» **Document extract**
# Specific 3D Printers, Scanners, & Hardware > Other 3D Printers / Scanners / Hardware > The Copperhead Forum >  Hello from Craig Billings, Co-owner Acadian Robotics

## DJNOS1978

Just wanted to introduce myself personally to be in direct contact with anyone who has questions, complaints, advice, etc. 
My partner, Robb Perkins, and I look forward to getting feedback from customers as well as potential customers.
There will be more detailed information on kickstarter and our website soon. 

Craig  Billings
www.acadianrobotics.com

----------


## JamesTuthill

Awesome.  Glad to see you here.  I can wait to see your project.  Is it still going live later this week?

----------


## DJNOS1978

We were approached by another crowdfunding site and are slightly postponing our kickoff to consider their offer.  But it shouldn't take us long to decide which one to choose before we launch.  Robb and I are excited to release our machine and design to the public.  We are greatly satisfied with our product and are ready to share our excitement. We are also getting more video footage together.

» **Task 1**
Decide whether each statement agrees with the forum thread, answering yes or no and quoting the exact words from the forum thread that settle it: (a) Craig Billings names Robb Perkins as his partner. (b) JamesTuthill says the project already went live last week. (c) The launch is being delayed slightly so that an offer from another crowdfunding site can be considered.
» **Task 2**
Carry the forum thread forward by writing what comes next after its last post.
None of the data after this point is needed.

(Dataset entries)
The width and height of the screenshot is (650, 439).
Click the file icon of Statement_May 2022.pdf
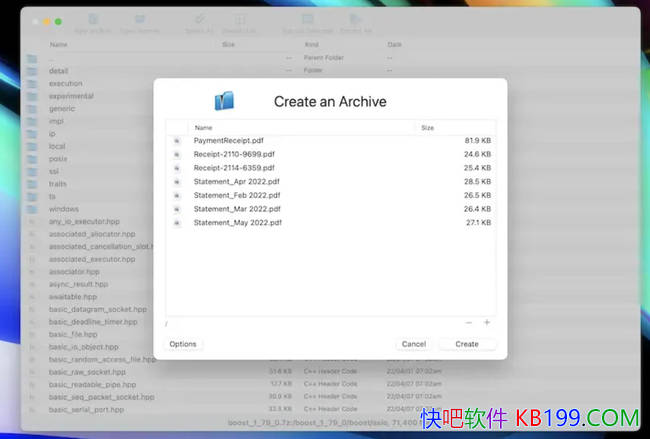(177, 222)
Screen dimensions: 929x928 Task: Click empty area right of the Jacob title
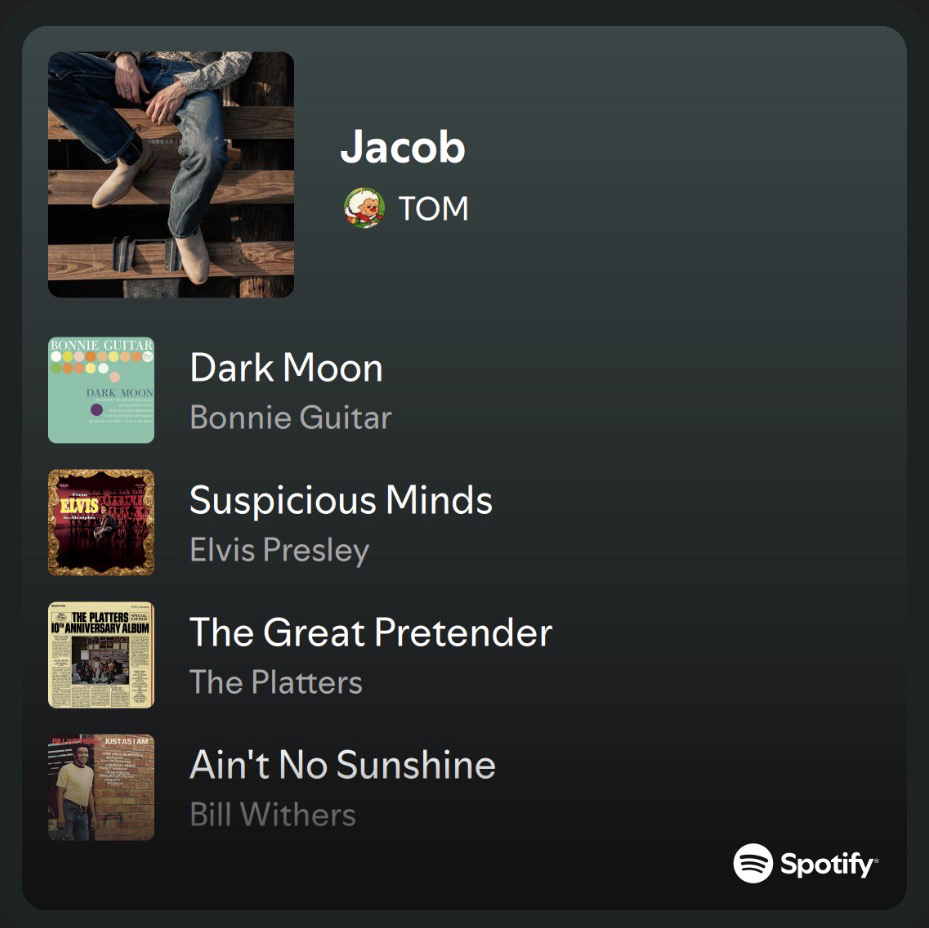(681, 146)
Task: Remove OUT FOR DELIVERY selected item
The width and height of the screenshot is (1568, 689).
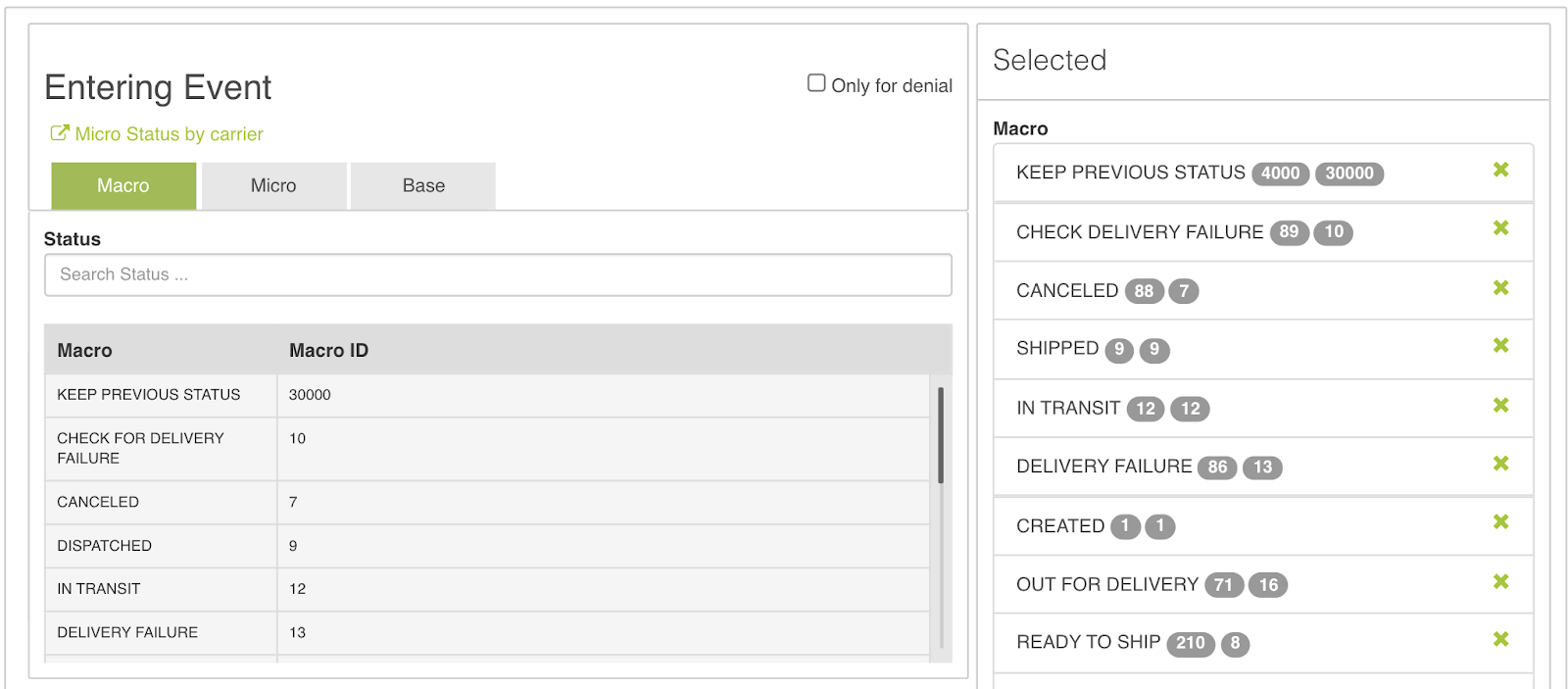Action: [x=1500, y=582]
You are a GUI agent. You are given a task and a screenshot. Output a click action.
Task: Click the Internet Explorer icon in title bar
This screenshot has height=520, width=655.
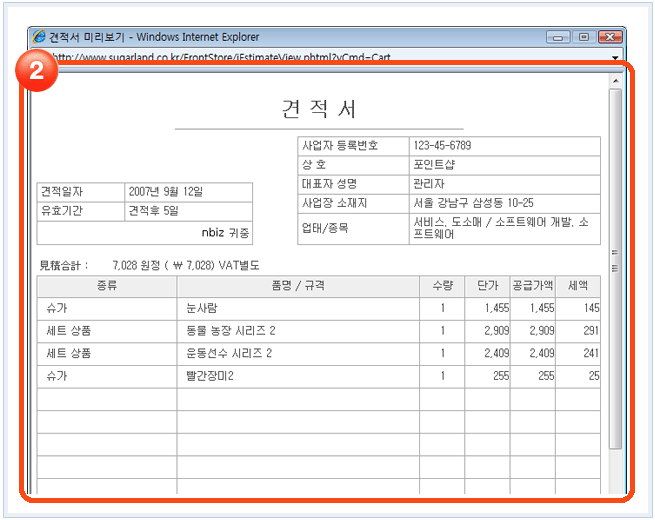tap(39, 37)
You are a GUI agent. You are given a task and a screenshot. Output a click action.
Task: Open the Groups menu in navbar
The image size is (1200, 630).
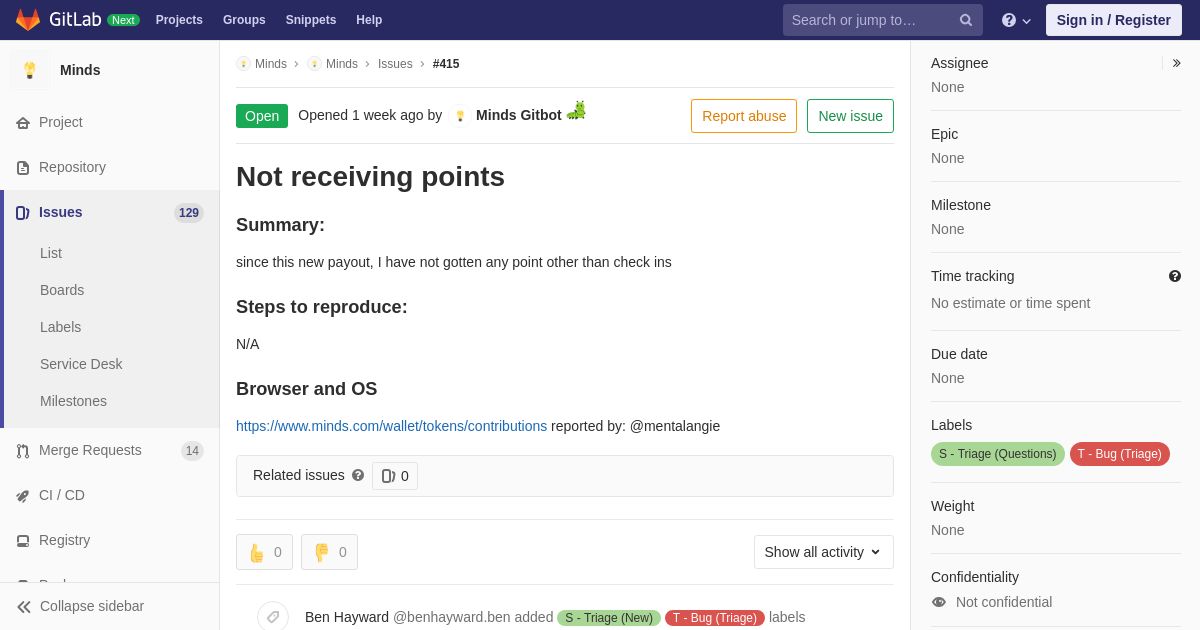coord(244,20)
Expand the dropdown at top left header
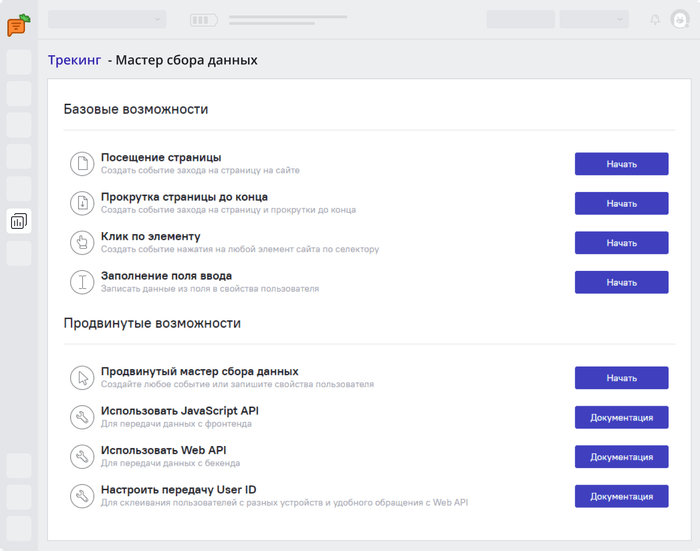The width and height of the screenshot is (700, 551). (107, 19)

» **Exercise response 1**
(a) Yes: "My partner, Robb Perkins, and I look forward to getting feedback from customers as well as potential customers."
(b) No: "Is it still going live later this week?"
(c) Yes: "We were approached by another crowdfunding site and are slightly postponing our kickoff to consider their offer."

» **Exercise response 2**
----------


## DJNOS1978

We have been getting emails about specifications of our machine.  We have not publicly released specs other than what are listed in the article.  More specifications will be released on the crowd funding site we choose to launch our campaign. But you can still email us and we will tell you the specs and the capabilties of our machine. Thanks

----------


## Jeremia_Munchkins

Looking forward to see this crowd funding project launch.  Any idea where it will be launched yet?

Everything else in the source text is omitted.